Kenter also grows wild arugula, which isn’t technically wild, but an heirloom. It has a spicier bite, a wilder flavor than regular arugula.
Crawford’s herbs and baby lettuces have a short span between planting and market: “When you’re in the baby lettuce business,” she says, “everything goes pretty quickly.”
Not so of her Treviso radicchio, which takes a few months to grow. “Like all the chicories, Treviso is a winter crop, so timing is crucial to success,” Crawford says. “Seed in the fall, harvest in late spring.” Many people think growing radicchio is difficult, but Crawford says it’s mostly about the time it takes. “If people have trouble with it, it’s because it’s in the ground so long that something happens to it. If there’s a lot of rain it can rot, something eats it, weather comes in.”

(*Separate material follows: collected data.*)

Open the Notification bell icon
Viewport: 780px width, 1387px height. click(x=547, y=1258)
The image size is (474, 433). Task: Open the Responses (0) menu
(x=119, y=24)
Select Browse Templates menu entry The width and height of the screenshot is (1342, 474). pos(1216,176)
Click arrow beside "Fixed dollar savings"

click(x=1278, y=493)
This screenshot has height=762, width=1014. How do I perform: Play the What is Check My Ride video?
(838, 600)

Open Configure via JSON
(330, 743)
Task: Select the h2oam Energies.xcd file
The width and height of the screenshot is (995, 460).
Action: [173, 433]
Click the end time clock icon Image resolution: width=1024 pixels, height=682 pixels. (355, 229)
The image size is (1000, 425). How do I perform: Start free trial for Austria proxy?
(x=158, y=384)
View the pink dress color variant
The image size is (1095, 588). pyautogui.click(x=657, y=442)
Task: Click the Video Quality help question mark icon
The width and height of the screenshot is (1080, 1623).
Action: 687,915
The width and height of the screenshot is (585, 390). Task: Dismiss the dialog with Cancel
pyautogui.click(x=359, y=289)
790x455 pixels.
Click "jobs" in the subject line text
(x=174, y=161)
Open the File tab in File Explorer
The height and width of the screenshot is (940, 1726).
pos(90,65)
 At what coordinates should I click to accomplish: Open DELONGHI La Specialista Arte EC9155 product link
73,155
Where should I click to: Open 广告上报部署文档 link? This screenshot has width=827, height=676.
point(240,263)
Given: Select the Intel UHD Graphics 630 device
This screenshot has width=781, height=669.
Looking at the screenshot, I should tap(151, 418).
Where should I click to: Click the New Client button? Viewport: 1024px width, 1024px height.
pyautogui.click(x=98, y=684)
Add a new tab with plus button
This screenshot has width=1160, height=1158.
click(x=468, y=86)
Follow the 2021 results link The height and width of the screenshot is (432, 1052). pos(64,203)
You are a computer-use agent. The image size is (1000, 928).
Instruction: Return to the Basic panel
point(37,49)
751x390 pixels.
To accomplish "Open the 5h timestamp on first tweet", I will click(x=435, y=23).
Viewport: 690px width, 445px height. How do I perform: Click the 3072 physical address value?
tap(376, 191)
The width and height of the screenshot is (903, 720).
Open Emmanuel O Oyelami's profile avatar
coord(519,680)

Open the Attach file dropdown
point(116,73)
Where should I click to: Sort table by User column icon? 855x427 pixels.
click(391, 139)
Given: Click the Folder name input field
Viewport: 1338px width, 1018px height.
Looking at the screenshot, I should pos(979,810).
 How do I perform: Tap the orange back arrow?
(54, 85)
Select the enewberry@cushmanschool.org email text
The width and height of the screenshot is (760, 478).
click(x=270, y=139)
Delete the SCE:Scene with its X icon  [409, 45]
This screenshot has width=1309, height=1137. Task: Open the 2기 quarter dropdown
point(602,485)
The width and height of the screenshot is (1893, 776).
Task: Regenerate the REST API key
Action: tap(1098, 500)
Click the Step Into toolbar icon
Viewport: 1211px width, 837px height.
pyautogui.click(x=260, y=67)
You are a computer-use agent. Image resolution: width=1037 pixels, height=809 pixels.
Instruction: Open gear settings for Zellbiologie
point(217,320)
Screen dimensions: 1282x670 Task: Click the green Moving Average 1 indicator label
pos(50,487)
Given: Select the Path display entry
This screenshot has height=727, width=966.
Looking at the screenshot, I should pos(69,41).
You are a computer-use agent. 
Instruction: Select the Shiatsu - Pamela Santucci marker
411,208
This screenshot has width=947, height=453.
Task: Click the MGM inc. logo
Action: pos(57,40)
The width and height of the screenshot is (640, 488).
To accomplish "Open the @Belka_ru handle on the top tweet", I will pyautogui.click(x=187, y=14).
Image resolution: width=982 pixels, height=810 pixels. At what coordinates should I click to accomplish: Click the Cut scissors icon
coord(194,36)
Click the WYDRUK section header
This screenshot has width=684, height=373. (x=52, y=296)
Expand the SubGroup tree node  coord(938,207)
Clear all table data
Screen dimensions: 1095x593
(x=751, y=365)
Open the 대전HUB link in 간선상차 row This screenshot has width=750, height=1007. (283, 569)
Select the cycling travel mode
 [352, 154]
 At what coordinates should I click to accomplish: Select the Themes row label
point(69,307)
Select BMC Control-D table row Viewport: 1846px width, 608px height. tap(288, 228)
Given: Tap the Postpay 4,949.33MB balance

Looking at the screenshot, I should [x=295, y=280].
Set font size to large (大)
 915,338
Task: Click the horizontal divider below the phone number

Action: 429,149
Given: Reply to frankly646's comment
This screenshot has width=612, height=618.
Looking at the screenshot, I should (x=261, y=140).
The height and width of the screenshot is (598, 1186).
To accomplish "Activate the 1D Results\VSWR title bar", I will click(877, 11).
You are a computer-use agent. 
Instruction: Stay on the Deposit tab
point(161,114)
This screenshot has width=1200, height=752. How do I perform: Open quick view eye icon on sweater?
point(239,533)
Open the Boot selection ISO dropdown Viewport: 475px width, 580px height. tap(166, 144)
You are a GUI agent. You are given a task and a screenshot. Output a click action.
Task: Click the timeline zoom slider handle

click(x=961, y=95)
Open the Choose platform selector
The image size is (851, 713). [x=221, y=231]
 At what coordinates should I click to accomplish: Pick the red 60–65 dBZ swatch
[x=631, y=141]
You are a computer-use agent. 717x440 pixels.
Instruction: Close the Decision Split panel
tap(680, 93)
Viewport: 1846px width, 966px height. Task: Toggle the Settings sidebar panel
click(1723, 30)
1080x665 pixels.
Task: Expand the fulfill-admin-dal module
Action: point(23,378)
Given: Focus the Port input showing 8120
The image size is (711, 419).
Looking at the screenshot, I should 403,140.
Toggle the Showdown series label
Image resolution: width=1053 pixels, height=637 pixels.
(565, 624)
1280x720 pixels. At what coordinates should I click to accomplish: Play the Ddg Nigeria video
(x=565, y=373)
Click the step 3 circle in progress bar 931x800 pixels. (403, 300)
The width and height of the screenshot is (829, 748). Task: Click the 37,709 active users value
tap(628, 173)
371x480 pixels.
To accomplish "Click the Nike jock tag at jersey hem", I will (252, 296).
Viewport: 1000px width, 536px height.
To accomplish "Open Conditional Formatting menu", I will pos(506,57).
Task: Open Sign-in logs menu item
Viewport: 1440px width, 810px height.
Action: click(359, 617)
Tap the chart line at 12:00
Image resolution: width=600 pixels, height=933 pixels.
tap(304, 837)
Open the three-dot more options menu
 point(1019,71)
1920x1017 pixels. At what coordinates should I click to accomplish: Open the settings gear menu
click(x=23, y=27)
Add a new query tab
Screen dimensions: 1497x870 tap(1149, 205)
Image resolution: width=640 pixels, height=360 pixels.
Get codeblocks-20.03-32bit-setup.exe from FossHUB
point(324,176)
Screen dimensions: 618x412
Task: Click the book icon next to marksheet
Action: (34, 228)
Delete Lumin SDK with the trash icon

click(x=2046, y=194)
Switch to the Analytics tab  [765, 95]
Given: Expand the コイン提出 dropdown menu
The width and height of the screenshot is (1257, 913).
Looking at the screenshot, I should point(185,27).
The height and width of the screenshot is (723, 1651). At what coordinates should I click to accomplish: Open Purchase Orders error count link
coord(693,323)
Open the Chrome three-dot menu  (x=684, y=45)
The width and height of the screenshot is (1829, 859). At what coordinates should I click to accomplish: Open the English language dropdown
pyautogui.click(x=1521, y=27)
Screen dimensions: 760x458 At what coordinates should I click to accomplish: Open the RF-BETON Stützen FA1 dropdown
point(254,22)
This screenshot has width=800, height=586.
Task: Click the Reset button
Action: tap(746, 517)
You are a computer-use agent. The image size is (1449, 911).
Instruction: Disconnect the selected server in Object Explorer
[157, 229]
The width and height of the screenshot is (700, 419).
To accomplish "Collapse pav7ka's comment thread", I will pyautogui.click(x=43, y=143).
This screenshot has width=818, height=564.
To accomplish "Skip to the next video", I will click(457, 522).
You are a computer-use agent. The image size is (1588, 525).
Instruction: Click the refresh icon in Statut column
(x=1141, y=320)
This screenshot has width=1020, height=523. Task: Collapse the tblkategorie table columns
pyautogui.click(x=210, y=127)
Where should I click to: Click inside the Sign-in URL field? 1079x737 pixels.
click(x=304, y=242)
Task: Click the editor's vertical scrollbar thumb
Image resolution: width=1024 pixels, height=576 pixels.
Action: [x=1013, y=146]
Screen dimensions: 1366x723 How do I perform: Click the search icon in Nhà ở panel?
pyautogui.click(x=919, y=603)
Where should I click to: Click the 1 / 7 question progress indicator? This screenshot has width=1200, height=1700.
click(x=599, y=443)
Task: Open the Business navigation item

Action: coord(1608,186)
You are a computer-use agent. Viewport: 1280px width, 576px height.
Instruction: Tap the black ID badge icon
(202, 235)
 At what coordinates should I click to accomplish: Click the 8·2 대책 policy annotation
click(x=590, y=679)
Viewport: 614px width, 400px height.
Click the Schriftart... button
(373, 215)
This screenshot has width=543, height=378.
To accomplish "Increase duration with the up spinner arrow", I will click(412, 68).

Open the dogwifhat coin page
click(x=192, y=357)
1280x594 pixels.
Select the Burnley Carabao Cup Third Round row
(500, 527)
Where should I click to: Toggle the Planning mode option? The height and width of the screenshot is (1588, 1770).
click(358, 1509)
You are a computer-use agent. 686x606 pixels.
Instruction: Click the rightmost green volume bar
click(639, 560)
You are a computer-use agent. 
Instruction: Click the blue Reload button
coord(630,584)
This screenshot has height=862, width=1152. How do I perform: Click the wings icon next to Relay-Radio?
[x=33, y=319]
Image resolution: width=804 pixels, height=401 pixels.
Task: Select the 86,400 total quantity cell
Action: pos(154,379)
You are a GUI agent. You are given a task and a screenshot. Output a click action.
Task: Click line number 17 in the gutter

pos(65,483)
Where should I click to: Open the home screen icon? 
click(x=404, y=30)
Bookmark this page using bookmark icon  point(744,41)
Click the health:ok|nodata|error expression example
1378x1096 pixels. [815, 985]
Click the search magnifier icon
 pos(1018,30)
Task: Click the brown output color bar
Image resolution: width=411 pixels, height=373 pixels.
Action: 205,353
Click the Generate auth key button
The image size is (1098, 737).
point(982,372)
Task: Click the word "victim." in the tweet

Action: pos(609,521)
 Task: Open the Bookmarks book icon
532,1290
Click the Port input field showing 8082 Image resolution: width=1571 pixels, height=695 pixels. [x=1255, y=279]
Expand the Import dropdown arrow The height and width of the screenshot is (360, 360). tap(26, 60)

Over the years, Kenter may not have changed what it grows, but it has changed the way it markets its produce. It’s been a long time since Crawford walked out to the garden with a basket in the morning, picked her mesclun and carried it straight to Spago’s kitchen.
Though Kenter has stalls at four weekend farmers markets (Calabasas, Pico, Beverly Hills and Hollywood) year-round, these days they sell primarily to wholesalers, who in turn sell to restaurants and to Bristol Farms, Vicente Foods and other supermarkets, where you can find bags of Kenter’s baby arugula, along with mesclun, baby spinach and clamshell boxes of herbs. Crawford says they used to go to more farmers markets, but “it’s very expensive for us to do them.”
A new generation
Though less than 10% of what Kenter grows goes to farmers markets, Crawford considers them emblematic of why she started gardening and farming in the first place. “It’s the most direct link for getting the produce to the table,” she says, “which is what it’s all about.”
And chefs still love Crawford’s greens -- not just long-timers like Nancy Silverton, but the next generation too, such as Jason Travi at the just-opened Fraiche in Culver City -- he plans to feature Kenter herbs in a farro salad with basil, mint, parsley, marjoram, peppers and English peas. Or Amy Sweeney of Ammo, who uses Crawford’s wild arugula in a salad with shaved fennel and baby artichokes. Or D.J. Olsen of Lou, the Vine Street wine bar; he cuts Kenter Canyon Treviso radicchio into chiffonnade and stirs it into a slow-cooked polenta with fennel and herbs, grilling more radicchio to place on top.
And to think that history, not just the personal history of one young art student, but maybe even for a city full of salad lovers -- changed when Wolfgang Puck ate a mesclun salad at Chez Panisse.